When Marwan Jabour opened his eyes, after a blindfold, a mask, and other coverings were taken off him, he saw soldiers and, on the wall behind them, framed photographs of King Hussein and King Abdullah of Jordan.  He was tired and disoriented from his four-hour plane flight and subsequent car trip, but when a guard confirmed that he was being held in Jordan, he felt indescribable relief.  In his more than two years of secret detention, nearly all of it in US custody, this was the first time that someone had told him where he was. The date was July 31, 2006.

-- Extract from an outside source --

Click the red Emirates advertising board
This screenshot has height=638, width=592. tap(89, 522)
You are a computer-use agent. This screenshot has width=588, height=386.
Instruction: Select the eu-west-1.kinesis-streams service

A few weeks later, in another first, the Jordanians allowed several of Jabour’s family members to visit him. “My father cried the whole time,” Jabour later remembered.

Marwan Jabour was arrested by Pakistani authorities in Lahore, Pakistan, on May 9, 2004.  He was detained there briefly, then moved to the capital, Islamabad, where he was held for more than a month in a secret detention facility operated by both Pakistanis and Americans, and finally flown to a Central Intelligence Agency (CIA) prison in what he believes was Afghanistan. During his ordeal, he later told Human Rights Watch, he was tortured, beaten, forced to stay awake for days, and kept naked and chained to a wall for more than a month.  Like an unknown number of Arab men arrested in Pakistan since 2001, he was “disappeared” into US custody: held in unacknowledged detention outside of the protection of the law, without court supervision, and without any contact with his family, legal counsel, or the International Committee of the Red Cross.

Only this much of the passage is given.